While a full recovery is expected to take time, hotel industry CEOs are optimistic the travel landscape will improve in 2021.
On a panel as part of the online NYU International Hospitality Industry Investment Conference on Monday, Marriott International CEO Arne Sorenson said “by the end of 2021, I’m optimistic that a lot of this will be behind us and we will be moving toward recovery. Although we may have an economic crisis rather than a health crisis, we know how to rebuild from that.”
Chris Nassetta, president and CEO of Hilton, expects 2021 to be the biggest growth year for RevPAR (revenue per available room) in the company’s history. However, performance will be “choppy to stable” until spring as Asia improves and the U.S. remains relatively stable while Europe “seems to be going backward.”
Industry performance may be up as much as 45% in 2021, said David Kong, president and CEO of Best Western Hotels & Resorts. As multiple countries develop vaccine treatments, more people will feel comfortable traveling, he said.
Until vaccines and other measures are more widely available, “we have to bridge this industry” through the pandemic and then “this industry will come back incredibly strong,” said Keith Barr, president and CEO of InterContinental Hotels Group.
Barr added “we need to continue to speak with governments about the importance of this industry,” noting that after a spike in cases, Europe is back on lockdown.
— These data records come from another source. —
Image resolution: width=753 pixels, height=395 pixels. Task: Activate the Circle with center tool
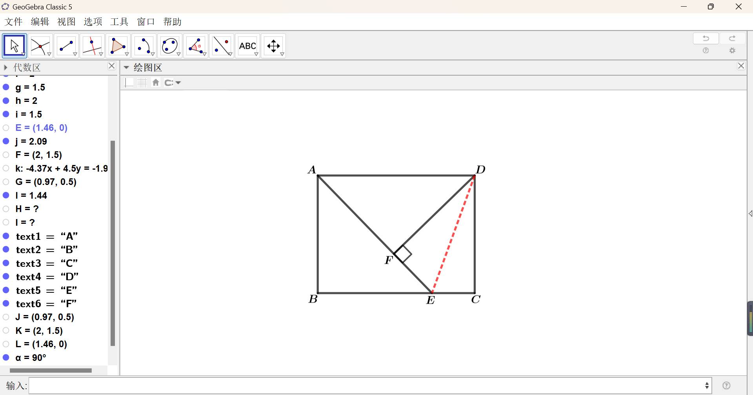tap(170, 46)
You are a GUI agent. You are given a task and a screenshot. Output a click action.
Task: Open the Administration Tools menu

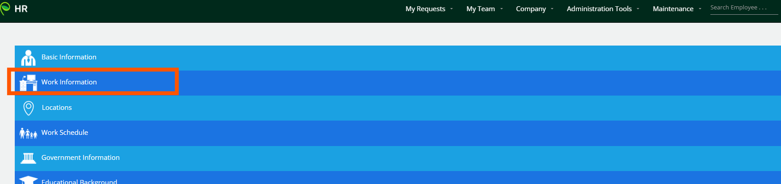click(603, 9)
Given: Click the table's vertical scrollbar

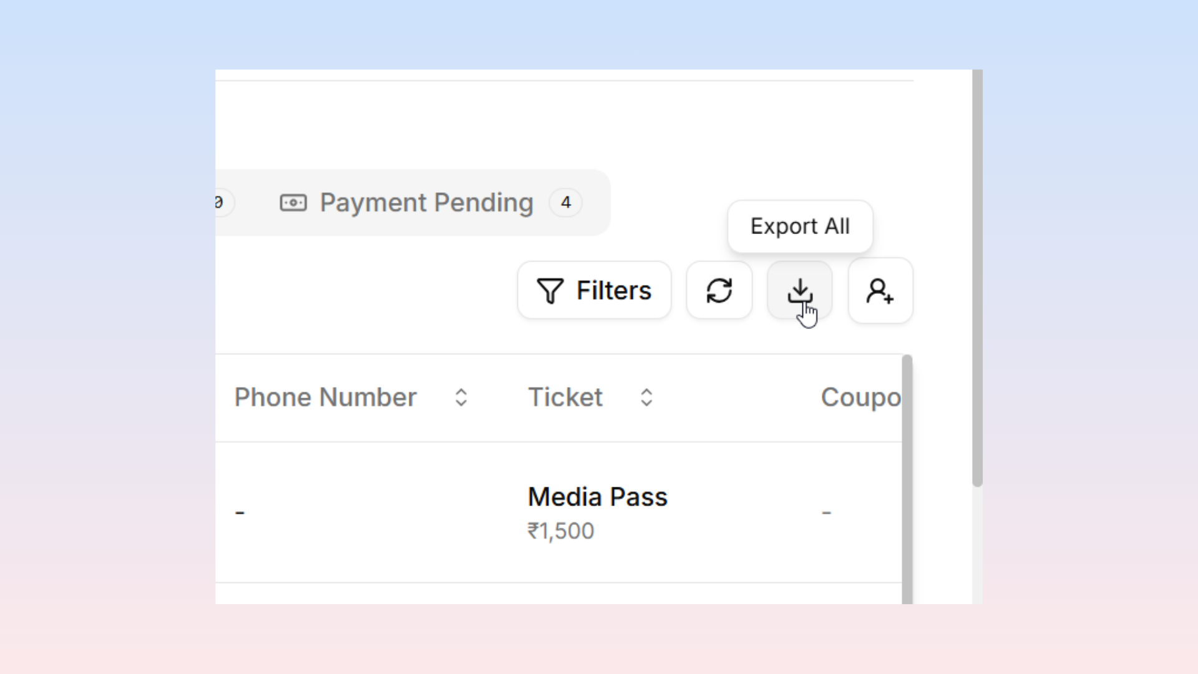Looking at the screenshot, I should tap(907, 479).
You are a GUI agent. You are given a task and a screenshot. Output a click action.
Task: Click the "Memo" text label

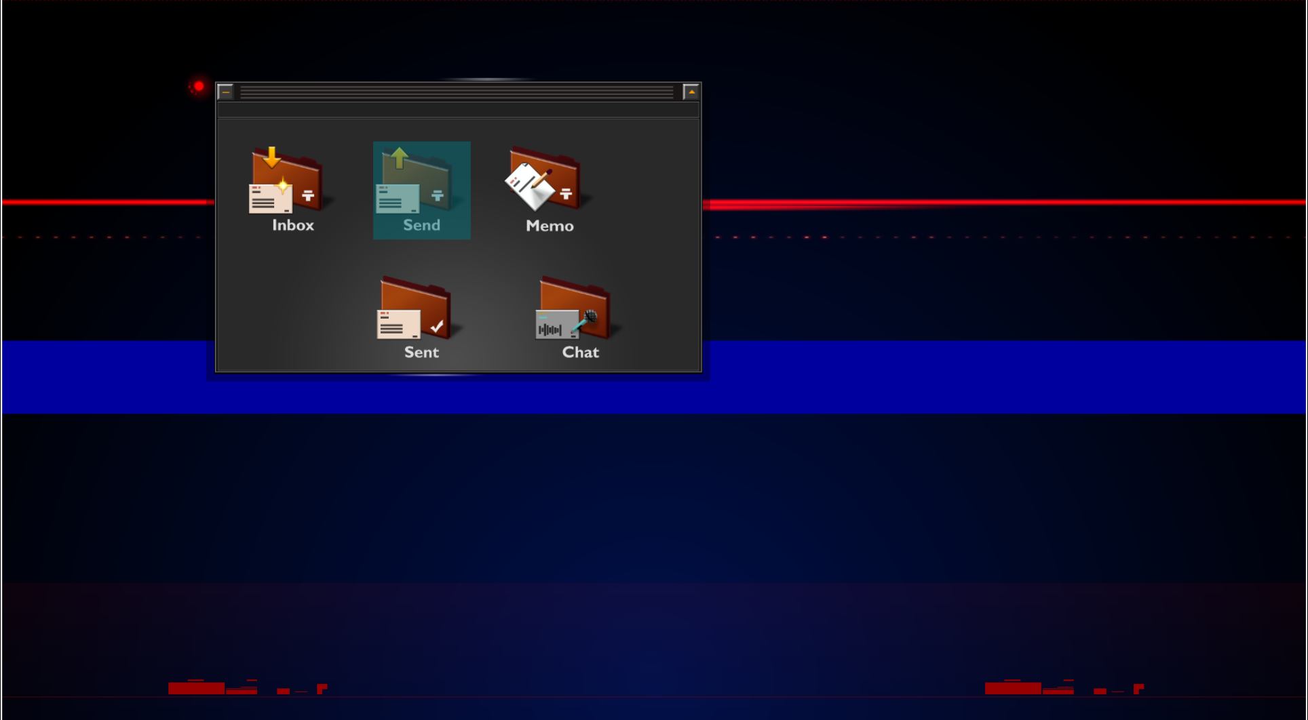tap(550, 226)
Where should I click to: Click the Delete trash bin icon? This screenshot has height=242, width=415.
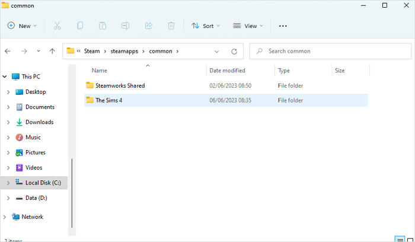click(171, 26)
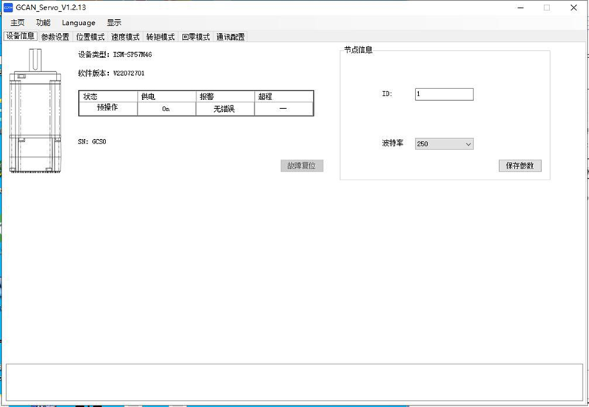Viewport: 589px width, 407px height.
Task: Go to the 位置模式 tab
Action: (x=91, y=37)
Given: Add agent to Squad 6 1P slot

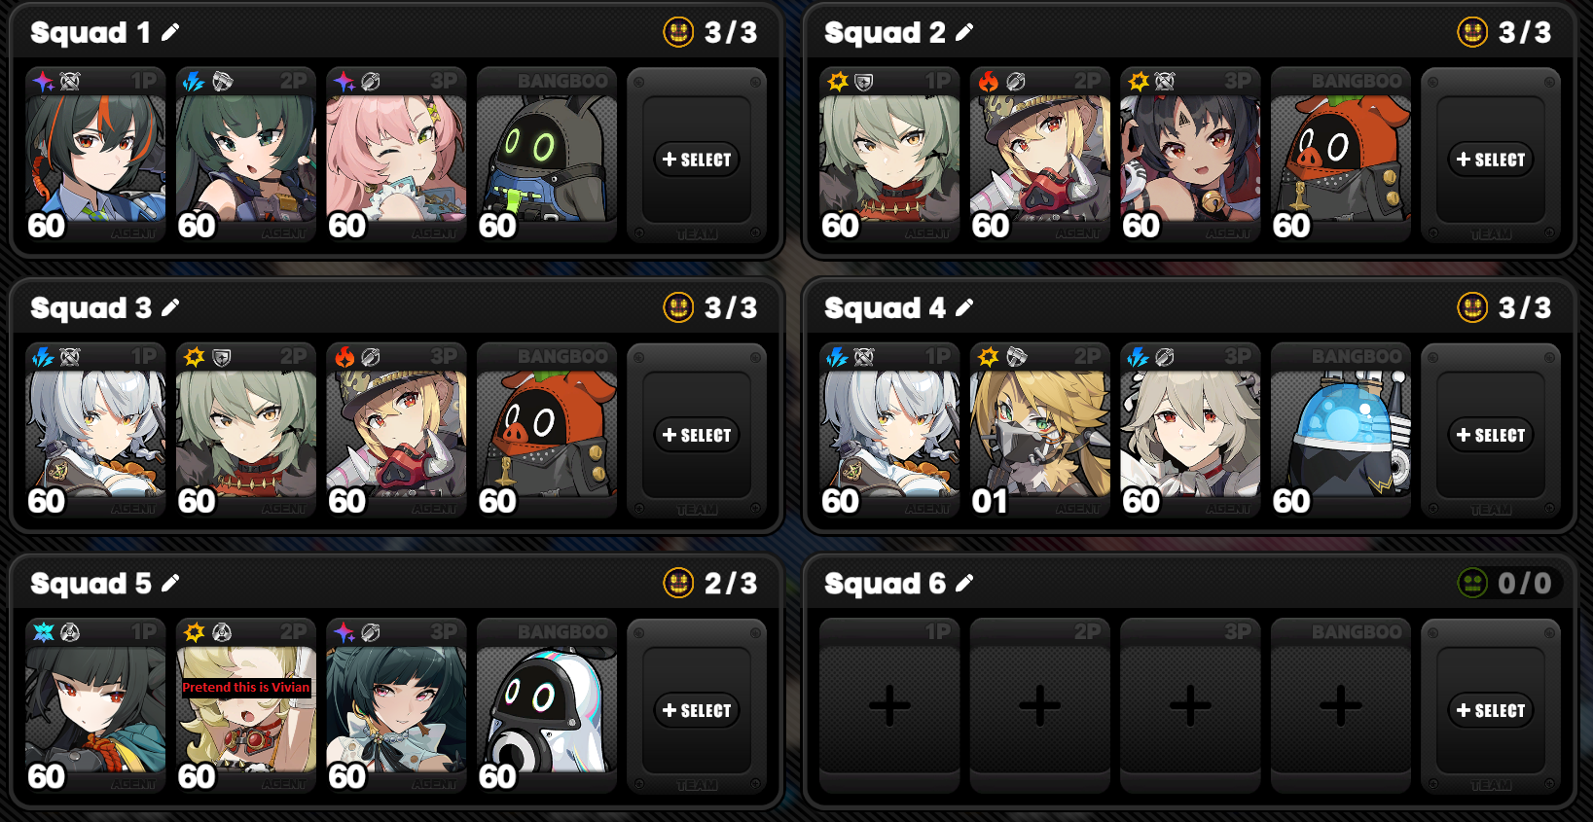Looking at the screenshot, I should (889, 705).
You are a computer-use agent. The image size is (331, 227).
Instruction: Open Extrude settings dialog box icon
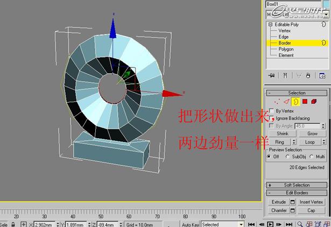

Next year will be “a magnificent inflection point and will provide a tremendous level of hope,” said Mark Hoplamazian, CEO of Hyatt, adding “wellness will be big, and the mental mindset will be very different.”
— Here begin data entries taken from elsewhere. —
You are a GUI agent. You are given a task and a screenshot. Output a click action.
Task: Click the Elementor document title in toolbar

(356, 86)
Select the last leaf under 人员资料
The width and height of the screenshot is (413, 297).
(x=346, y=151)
Hopes for another round of economic relief
“We are very disappointed about the lack of a stimulus,” said Nassetta, but the election “put us in a position where it is politically possible.”
The consensus among panelists was that this year may see a bill pass, focusing on reopening the Paycheck Program for small business loans, but the new Biden administration will push for a greater stimulus plan.
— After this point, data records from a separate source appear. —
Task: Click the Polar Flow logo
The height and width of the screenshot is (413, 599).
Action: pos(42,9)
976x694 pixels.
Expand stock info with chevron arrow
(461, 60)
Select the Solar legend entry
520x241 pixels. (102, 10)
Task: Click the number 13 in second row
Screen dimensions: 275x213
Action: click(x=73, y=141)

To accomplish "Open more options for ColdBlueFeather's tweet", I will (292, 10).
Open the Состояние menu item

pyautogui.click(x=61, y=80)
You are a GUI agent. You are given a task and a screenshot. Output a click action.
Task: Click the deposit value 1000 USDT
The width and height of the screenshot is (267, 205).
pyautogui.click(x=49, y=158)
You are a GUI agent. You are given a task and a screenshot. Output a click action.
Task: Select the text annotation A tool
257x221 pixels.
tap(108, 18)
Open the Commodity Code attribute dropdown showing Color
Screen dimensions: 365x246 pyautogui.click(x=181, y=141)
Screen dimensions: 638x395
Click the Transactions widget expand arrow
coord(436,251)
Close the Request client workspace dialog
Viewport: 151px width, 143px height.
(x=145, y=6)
“The challenge we faced heading up to the election wasn’t President Trump. You had [Sec. of the Treasury Steven] Mnuchin negotiating with [Speaker of the House Nancy] Pelosi, and if they had come to a deal, they would have never gotten Senate support for it. The Senate was always the one out of play in that moment in time,” AHLA CEO Chip Rogers said during the conference.
“The interesting change has been the day after the election with [Sen. Majority Leader] McConnell coming out saying we have to get something done by the end of the calendar year, and, more recently, Speaker Pelosi coming out and echoing that sentiment.”
“Hopefully with some fresh eyes, even at the Treasury Department, we will have some sort of opportunity to continue to make our case and have folks really do something for our industry that will help us,” said National Association of Black Hotel Owners, Operators and Developers CEO Andy Ingraham.
Ingraham also pointed to the industry’s backing of a $4,000 tax credit from travel to stimulate demand. “This is not only a way to stimulate travel but stimulate the entire economy,” Ingraham said. “Travel impacts every aspect of the economy, both domestically and internationally.”